Notes

  • Code is available here: repo

Highlights

  • The objective of this paper is to propose a method to adapt CNN to different geometries.
  • The innovation comes from the addition of layers that learn the “stride” in order to have filters on a non-regular grid.
  • The proposed method is interesting for classification, segmentation and object tracking tasks.  

Introduction

For a neural network, geometric transformations, viewpoints and partial deformations are difficult to learn. Most of the time, to generalise an architecture during learning, known geometric deformations such as scaling, rotation or shearing are applied. However, there is no mechanism to help the model learn the geometric variations. This paper presents a new method capable of adapting receptive fields to understand more complex transformations. The proposed mechanism is trainable end-to-end and adaptable to any CNN-based architecture.

 

Method

Basic convolution and limitation

The following illustration is a simple convolution with a kernel size of \(3 \times 3\) and a stride of \(1 \times 1\). This calculation can be written as follows:

\[y(p_0) = \sum_{p_n \in R}w(p_n) \cdot x(p_0 + p_n)\]

with \(p_n\) being the receptive field of the predefined convolution in the grid \(R\). In this specific case, the grid is equal to:

\[R = \{ (-1,-1), (-1, 0), (0, -1), ..., (0, 1), (1, 0), (1, 1) \}\]

The grid \(R\) is static during training and inference. Thus the receptive field of classical convolution is limited. To increase it, the kernel size, the pitch or the number of cascaded convolution can be increased.

Deformable convolution

In the proposed approach, the convolution operation can be rewritten as follows:

\[y(p_0) = \sum_{p_n \in R}w(p_n) \cdot x(p_0 + p_n + \Delta p_n)\]

\(\Delta p_n\) correspond to the learnable grid. For \(3 \times 3\) convolution, we have:

\[\Delta _R = \{ (\Delta {x^1}, \Delta {y^1}), (\Delta {x^2}, \Delta {y^2})), ..., (\Delta {x^9}, \Delta {y^9}) \}\]

In practice, additional layers are added to learn these components. For a \(3 \times 3\) convolution, 18 additional parameters are learned. The illustration below shows the mechanism:

An interesting point is that the sampling position is adaptable to the geometric transformation, especially in the sub-images below (c,d), where scaling and rotation have been applied.

In this scenario, the sample positions do not need to be integers.

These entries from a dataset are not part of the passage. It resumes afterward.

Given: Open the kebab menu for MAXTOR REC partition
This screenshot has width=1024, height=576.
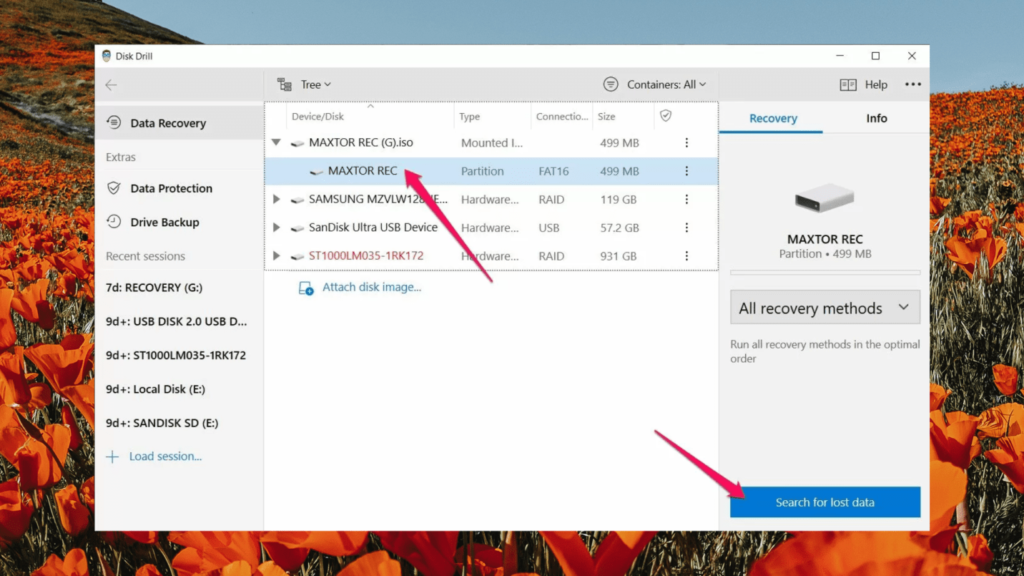Looking at the screenshot, I should [686, 171].
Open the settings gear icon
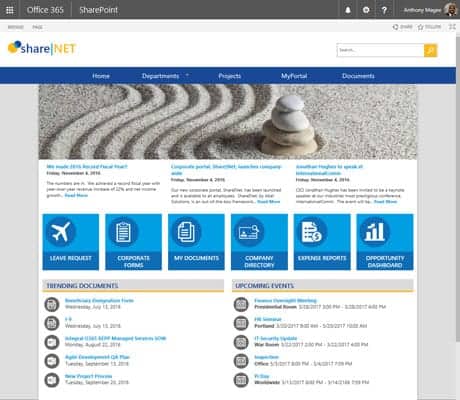 click(366, 10)
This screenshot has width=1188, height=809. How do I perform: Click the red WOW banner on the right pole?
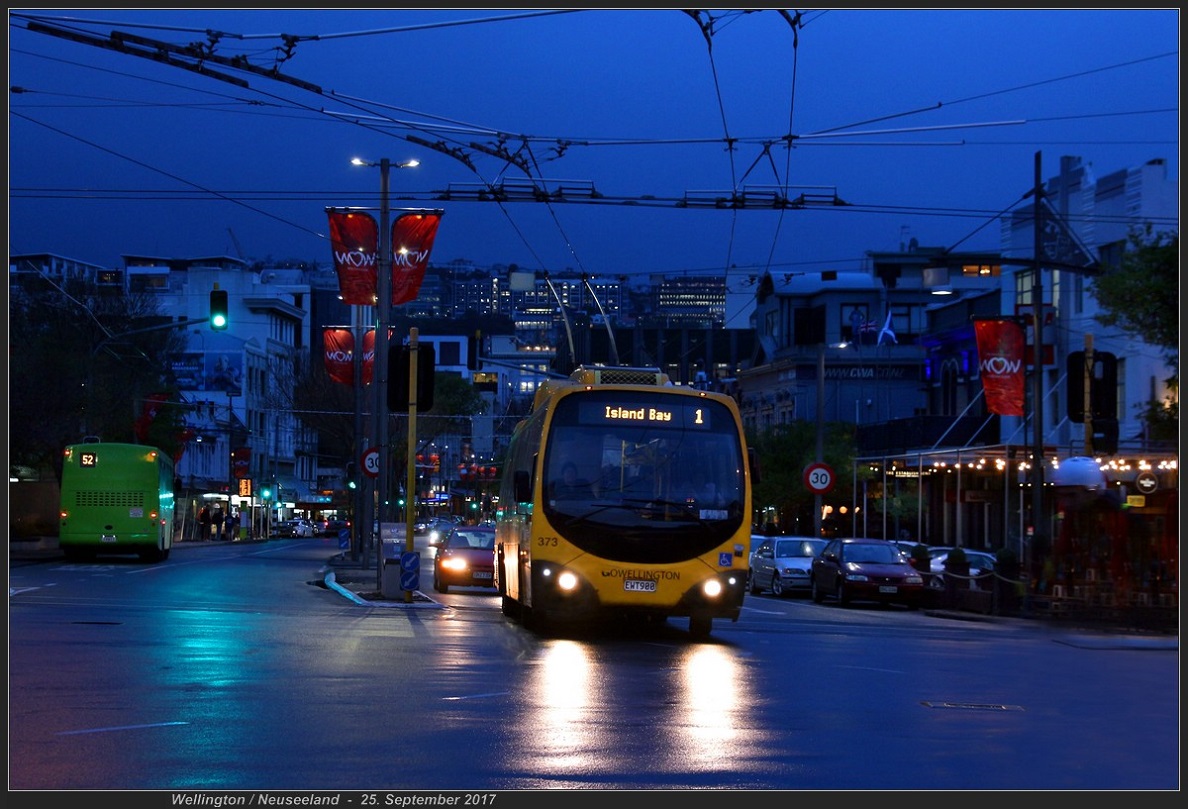coord(1000,365)
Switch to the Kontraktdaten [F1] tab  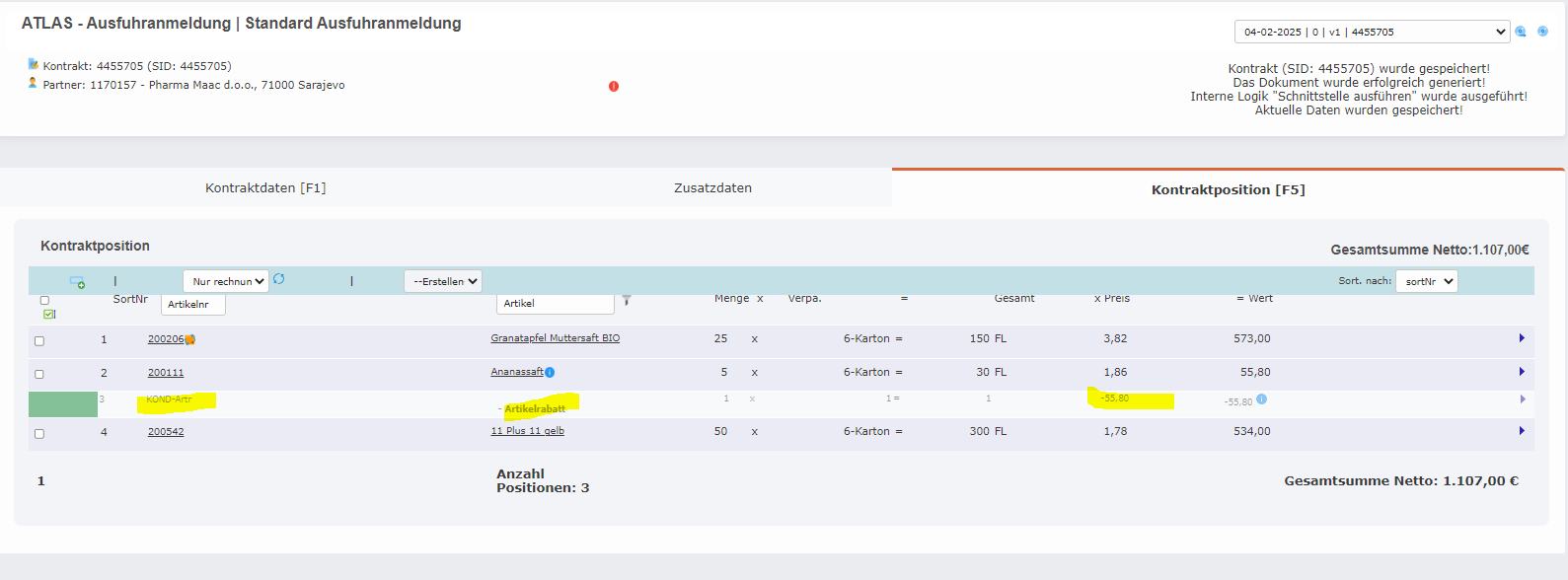265,187
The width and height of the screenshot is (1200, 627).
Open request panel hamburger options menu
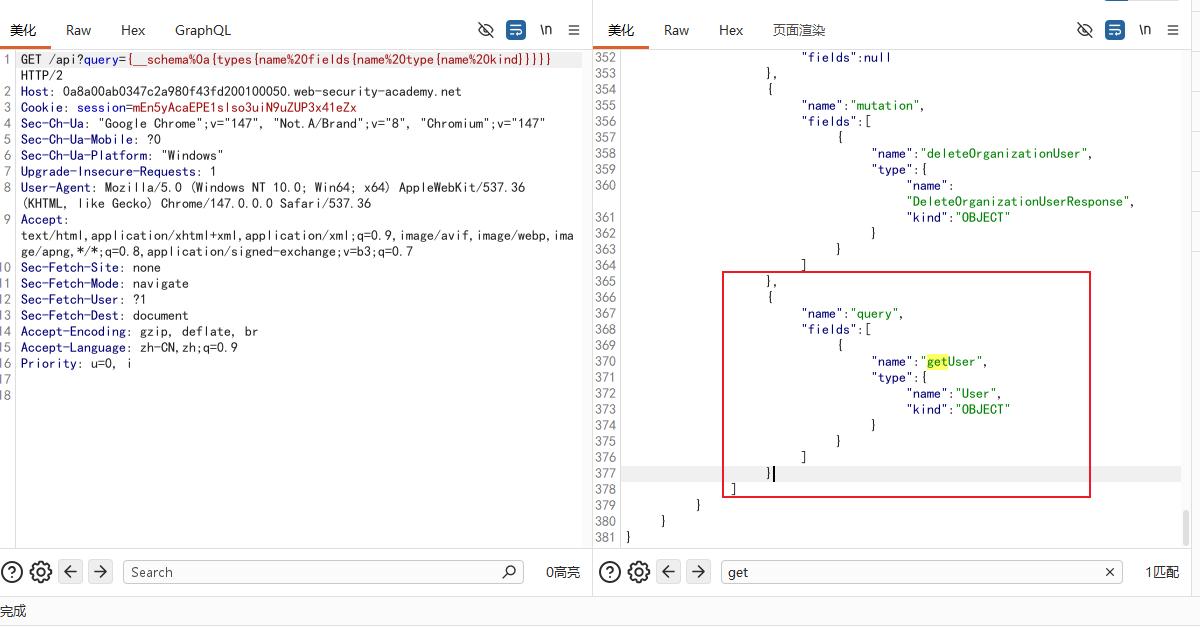(x=573, y=30)
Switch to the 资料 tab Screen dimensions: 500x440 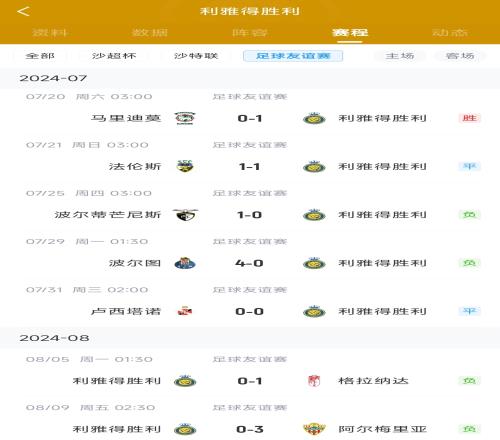[x=50, y=32]
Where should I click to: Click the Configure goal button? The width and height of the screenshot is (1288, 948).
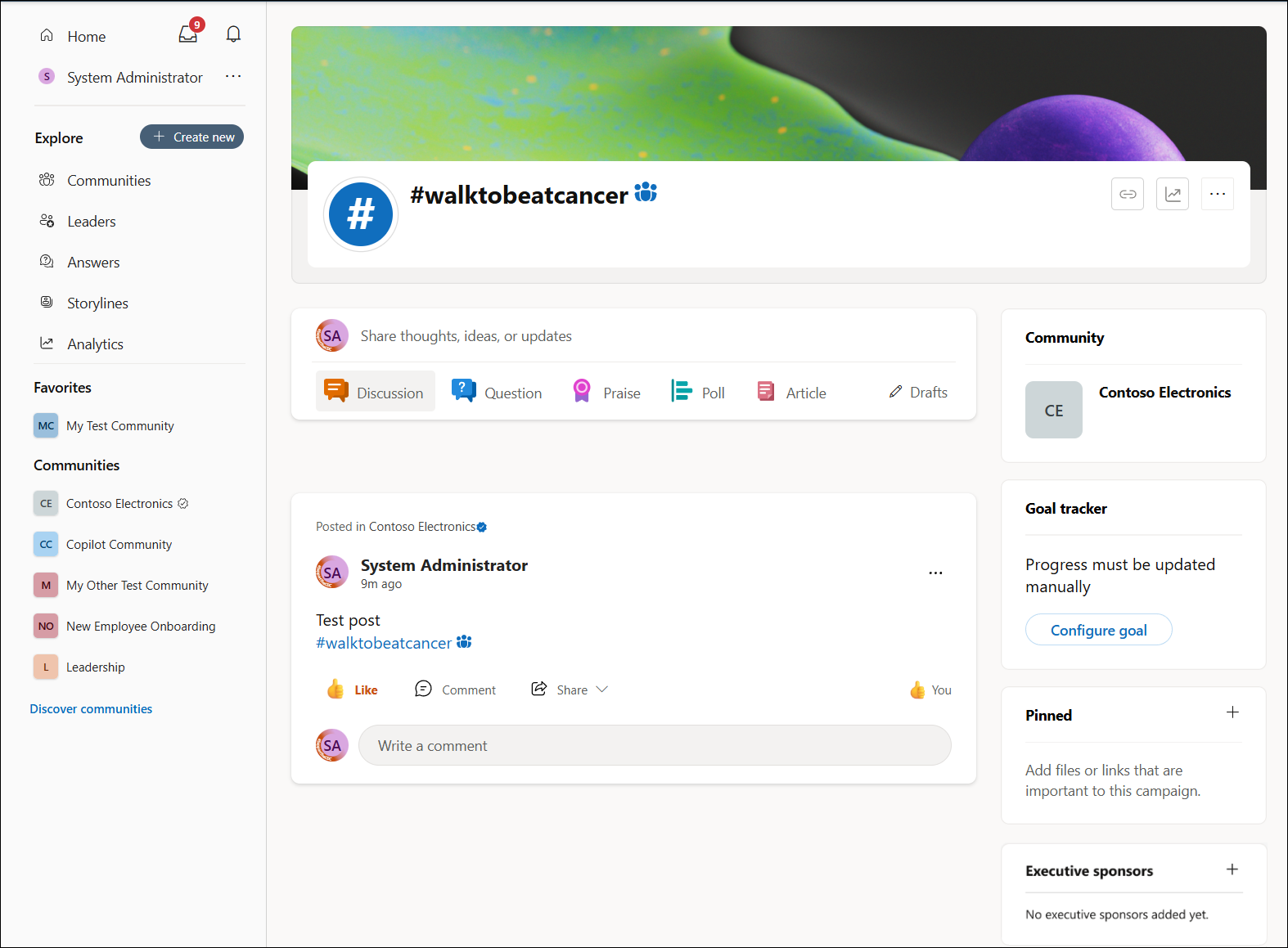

For fast calculation, the bilinear interpolation is implemented as follows:

\[x(p) = \sum_q max(0,1 - |p_x - q_x| ) \cdot max(0,1 - |p_y - q_y| )\cdot x(q)\]

With \(p = p_0 + p_n + \Delta p_n\).  

Deformable RoI Pooling (for Region Proposal Network)

RoI pooling

The same principle can be applied to the pooling operation. Basic RoI average pooling is given by the following equation:

\[y(i,j) = \sum_{p \in bin(i, j)} \frac{ x(p_0 + p_n)}{n_{ij}}\]

With \(bin(i,j)\) the grid surrounding the pixel at coordonate \((i,j)\), and \(n_{ij}\) the size of that grid. Just like for deformable convolution, an additional layer is added to learn the offset:

\[y(i,j) = \sum_{p \in bin(i, j)} \frac{ x(p_0 + p_n + \Delta p_{ij})}{n_{ij}}\]

Illustration below shows the mechanism:

Position-Sensitive (PS) RoI Pooling

Instead of applying pooling on the input feature maps, they are converted to \(k^2\cdot (C+1)\) new feature maps, with \(k\) the size of the output, C the number of classes and +1 for the background.

The major difference can be shown in the following equation:

\[y(i,j) = \sum_{p \in bin(i, j)} \frac{ x_{ij}(p_0 + p_n + \Delta p_{ij})}{n_{ij}}\]

Where \(x(i,j)\) is this time learned by the convolutional layer and depends on the class.

Experiment

Experiments were performed on different kinds of architectures and applications:

  • Add Deformable ConvNets in feature extractor network (ResNet-101):
  • Connect it to different networks for different applications:
    • DeepLab (segmentation).
    • Category-Aware (object detection - 2 classes only).
    • Faster R-CNN (object detection).

Quantitative results

Remarks on table 2:

  • The receptive field sizes of deformable filters are correlated with object sizes, indicating that the deformation is effectively learned from image content.
  • The filter sizes on background regions are between those on medium and large objects, indicating that a relatively large receptive field is necessary for recognizing background regions.

Qualitative results

Conclusions

  • The proposed method significantly improves the accuracy for image segmentation and object detection tasks.
  • Any kind of architecture using convolution and pooling can explore the benefits of Deformable ConvNets.